Eighty thousand wildcats buried on banks of Nile

In ancient Egypt, during the cult of Bastet, when the cat was elevated to a god around 1000 to 2000 BC, hundreds of thousands of cats were buried along the banks of the River Nile in great cat cemeteries which contained huge underground vaults. The cats became mummified. It is astonishing to think that 99.9% of these cats were tamed African-Asian wildcats. The Latin name for this cat is Felis silvestris lybica.

Mummified 4-5 month old kitten. X-ray image credit: Giacomo Gnudi et al
Mummified 4-5 month old kitten.
X-ray image credit: Giacomo Gnudi et al

In 1888 a farmer dug into a vault containing thousands of mummified cats. The place was Beni Hasan (an Ancient Egyptian cemetery site). It was discovered that the farmer had accidentally bumped into 80,000 mummified cats. They weighed nineteen tons. We know the weight because a local businessman hired people to strip the cloth and dried fur from the bones so that the remains could be used commercially. The remains were shipped to Manchester, England to be ground up for fertiliser.

It is fortunate that a very small number of the skeletons survived this profit making project. They were examined by scientists. Eighty-nine skulls were dated to 1000-2000 BC. Of these only four or five were believed to be the remains of the jungle cat (Felis chaus) a small wild cat that looks like the purebred Abyssinian cat. The rest were African-Asian wildcats.

A box of cat remains from 600-200 BC in the British Museum contained 192 cats, 7 mongooses, 3 dogs and a fox. Three of the skulls were from the jungle cat and the remainder African-Asian wildcats.

The ancient Egyptians tamed and domesticated wildcats. The African-Asian wildcat is fortunately easier to tame than the Scottish or European wildcat, which are virtually untameable. Even so the African-Asian wildcat is a handful when trying to domestic it. They are difficult to handle.

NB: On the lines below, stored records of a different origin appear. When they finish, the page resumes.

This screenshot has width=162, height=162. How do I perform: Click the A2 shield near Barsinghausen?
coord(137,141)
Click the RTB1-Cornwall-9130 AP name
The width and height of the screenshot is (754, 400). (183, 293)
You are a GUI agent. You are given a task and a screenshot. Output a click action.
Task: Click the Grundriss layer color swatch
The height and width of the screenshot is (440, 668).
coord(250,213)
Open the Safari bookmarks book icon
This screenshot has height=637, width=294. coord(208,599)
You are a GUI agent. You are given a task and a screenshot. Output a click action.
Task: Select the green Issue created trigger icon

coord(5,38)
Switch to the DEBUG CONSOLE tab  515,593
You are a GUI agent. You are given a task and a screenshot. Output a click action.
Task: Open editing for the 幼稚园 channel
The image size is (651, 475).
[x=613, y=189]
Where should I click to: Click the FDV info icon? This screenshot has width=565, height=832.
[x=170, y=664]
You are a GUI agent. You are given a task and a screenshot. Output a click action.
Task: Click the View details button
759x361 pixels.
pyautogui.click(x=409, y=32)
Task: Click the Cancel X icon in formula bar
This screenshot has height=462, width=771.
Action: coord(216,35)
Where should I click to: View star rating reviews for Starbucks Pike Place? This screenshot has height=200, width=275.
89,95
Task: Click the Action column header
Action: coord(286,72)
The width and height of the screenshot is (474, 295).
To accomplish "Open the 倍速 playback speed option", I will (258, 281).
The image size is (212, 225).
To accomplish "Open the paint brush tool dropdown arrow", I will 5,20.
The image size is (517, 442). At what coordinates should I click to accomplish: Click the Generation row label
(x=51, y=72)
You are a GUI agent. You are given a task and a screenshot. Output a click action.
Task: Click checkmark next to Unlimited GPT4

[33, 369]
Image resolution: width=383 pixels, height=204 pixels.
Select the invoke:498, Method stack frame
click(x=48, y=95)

A veteran South African zoologist Reay Smithers (working during the first half of the 20th century) kept several pure African wildcats. He reported that:

“the progeny of Komani (his adult cat) were….unhandleable, spitting and scratching and diving for cover when approached..”

It seems that the ancient Egyptians were enormously patient with their cats! When the wild cat was mated with a domestic cat the offspring were much more domesticated and became ” splendid house cats”.